(Input material)

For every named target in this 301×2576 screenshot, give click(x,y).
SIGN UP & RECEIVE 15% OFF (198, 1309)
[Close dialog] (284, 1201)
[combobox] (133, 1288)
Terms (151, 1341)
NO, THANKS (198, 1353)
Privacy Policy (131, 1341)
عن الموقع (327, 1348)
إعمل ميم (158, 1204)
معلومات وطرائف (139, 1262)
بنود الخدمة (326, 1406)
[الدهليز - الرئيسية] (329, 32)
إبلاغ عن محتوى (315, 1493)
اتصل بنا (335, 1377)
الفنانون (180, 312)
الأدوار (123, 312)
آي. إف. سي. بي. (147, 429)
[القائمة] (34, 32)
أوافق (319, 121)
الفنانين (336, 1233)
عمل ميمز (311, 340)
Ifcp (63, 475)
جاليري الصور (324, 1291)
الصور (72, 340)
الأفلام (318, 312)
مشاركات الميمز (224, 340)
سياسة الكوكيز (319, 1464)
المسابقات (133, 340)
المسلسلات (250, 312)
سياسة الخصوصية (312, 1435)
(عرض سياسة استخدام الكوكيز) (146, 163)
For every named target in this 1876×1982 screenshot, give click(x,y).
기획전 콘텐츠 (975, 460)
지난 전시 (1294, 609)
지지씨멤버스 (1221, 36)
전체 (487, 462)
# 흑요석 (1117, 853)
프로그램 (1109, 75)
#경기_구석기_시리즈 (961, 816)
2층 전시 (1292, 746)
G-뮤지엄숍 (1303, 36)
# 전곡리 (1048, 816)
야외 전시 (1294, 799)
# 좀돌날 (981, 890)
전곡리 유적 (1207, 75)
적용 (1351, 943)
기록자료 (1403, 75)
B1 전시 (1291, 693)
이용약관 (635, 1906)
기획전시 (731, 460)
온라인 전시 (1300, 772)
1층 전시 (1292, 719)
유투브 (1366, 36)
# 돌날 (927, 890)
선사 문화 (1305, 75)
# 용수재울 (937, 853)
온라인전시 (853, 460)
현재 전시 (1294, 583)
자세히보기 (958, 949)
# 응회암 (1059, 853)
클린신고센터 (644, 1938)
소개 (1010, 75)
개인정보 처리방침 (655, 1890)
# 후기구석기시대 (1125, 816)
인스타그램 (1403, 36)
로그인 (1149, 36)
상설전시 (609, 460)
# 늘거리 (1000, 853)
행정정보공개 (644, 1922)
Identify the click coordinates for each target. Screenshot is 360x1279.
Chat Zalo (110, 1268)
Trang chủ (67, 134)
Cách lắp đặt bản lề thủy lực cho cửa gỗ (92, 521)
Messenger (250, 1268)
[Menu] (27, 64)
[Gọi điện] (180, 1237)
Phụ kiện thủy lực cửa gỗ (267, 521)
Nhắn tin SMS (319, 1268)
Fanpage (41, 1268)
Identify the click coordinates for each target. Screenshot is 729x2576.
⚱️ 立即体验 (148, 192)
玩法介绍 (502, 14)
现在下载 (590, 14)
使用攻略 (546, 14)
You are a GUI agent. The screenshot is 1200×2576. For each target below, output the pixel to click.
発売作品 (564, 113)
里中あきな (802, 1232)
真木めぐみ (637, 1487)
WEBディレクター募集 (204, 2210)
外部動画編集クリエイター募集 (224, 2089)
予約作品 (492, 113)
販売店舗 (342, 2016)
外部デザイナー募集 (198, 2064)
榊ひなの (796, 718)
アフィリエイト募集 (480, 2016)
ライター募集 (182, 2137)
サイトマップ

(End Input material)

● **Problem details**: Identify the lines in the entries that hold "give" and return each one.

● **Result for this task**:
For every named target in this 301×2576 screenshot, give click(x,y).
For every named target in this 1876×1982 screenshot, give click(x,y).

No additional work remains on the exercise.